Recorded data ::
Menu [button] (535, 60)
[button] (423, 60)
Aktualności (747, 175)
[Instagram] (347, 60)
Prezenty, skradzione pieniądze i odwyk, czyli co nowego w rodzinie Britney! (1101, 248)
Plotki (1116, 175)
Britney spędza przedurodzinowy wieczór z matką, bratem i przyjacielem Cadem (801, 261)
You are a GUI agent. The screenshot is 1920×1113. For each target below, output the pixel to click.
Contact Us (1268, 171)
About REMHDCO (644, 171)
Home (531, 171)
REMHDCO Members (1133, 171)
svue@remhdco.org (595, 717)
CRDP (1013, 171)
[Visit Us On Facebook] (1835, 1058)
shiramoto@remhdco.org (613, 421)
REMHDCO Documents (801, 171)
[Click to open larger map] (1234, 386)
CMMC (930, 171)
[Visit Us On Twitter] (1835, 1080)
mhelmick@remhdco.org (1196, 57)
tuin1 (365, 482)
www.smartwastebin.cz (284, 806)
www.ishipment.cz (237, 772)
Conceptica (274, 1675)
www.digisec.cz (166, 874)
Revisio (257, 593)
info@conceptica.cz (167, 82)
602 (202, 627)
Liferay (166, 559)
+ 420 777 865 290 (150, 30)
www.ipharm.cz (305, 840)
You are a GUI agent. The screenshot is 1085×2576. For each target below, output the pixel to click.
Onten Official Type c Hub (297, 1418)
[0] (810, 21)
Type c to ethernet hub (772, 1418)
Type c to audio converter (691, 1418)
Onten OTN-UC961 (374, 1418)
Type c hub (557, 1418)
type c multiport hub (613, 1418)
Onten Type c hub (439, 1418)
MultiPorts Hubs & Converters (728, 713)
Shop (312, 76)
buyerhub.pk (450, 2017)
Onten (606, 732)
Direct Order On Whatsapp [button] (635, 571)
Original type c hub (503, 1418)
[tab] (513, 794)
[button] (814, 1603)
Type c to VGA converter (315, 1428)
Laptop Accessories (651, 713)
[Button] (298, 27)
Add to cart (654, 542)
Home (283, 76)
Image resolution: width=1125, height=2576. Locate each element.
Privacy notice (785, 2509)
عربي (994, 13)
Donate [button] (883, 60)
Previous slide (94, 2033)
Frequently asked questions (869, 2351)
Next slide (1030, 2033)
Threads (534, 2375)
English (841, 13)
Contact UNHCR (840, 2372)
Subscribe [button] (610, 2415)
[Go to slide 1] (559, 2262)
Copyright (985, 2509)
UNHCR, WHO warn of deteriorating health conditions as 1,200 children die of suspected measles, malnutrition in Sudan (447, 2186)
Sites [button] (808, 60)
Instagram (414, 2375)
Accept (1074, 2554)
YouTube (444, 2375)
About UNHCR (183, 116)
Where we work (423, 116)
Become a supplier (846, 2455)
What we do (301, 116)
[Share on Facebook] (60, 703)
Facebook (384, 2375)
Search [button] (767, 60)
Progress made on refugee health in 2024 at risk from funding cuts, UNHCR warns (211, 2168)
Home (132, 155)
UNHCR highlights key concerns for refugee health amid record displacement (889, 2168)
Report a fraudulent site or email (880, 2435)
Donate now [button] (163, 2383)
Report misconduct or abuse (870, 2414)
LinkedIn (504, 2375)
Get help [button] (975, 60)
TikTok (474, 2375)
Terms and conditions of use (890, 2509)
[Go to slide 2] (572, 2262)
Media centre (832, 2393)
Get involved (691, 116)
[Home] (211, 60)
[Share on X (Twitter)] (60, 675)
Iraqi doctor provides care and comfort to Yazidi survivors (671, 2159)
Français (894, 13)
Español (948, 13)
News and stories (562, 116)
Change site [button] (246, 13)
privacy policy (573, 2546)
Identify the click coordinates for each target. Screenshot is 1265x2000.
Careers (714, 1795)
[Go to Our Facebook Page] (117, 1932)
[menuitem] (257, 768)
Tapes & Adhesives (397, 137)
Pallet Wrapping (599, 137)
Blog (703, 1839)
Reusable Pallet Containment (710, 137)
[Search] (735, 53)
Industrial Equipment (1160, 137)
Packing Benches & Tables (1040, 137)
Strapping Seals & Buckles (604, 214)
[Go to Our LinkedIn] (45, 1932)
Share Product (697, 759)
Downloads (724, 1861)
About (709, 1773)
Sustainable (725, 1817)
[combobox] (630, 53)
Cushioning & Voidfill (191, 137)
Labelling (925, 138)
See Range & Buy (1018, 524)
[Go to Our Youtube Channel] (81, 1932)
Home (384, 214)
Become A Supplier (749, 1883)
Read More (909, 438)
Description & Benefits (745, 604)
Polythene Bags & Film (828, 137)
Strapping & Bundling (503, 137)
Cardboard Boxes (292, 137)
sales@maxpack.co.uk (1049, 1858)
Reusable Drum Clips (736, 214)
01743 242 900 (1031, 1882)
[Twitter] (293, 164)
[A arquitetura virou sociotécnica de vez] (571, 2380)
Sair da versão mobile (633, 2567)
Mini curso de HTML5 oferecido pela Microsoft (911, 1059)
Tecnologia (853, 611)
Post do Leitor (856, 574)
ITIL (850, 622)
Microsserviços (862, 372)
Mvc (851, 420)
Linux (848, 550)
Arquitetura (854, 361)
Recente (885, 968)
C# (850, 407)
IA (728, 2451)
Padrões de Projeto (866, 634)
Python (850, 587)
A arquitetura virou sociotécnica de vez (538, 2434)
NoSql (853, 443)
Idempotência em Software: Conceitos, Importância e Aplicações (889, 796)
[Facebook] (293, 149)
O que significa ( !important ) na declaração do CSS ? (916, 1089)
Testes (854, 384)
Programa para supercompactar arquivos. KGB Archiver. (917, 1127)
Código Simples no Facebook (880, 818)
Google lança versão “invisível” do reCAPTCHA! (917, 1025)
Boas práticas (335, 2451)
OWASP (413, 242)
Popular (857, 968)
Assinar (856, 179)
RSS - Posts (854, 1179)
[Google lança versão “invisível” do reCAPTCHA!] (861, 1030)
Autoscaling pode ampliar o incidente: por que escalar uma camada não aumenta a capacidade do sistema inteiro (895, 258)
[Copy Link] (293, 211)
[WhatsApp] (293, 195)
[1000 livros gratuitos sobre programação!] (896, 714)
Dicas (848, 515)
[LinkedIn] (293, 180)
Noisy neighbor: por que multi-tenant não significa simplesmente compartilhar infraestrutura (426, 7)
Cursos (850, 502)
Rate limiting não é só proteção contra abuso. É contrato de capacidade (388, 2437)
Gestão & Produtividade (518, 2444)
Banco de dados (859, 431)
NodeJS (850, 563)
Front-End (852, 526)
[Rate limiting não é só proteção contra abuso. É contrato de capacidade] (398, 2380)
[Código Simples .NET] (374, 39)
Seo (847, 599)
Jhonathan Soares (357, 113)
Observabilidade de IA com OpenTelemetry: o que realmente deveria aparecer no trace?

Problem to work on :: List each line in the listing that contains the string "Google".

Reply to the exercise ::
Google lança versão “invisível” do reCAPTCHA! (917, 1025)
[Google lança versão “invisível” do reCAPTCHA!] (861, 1030)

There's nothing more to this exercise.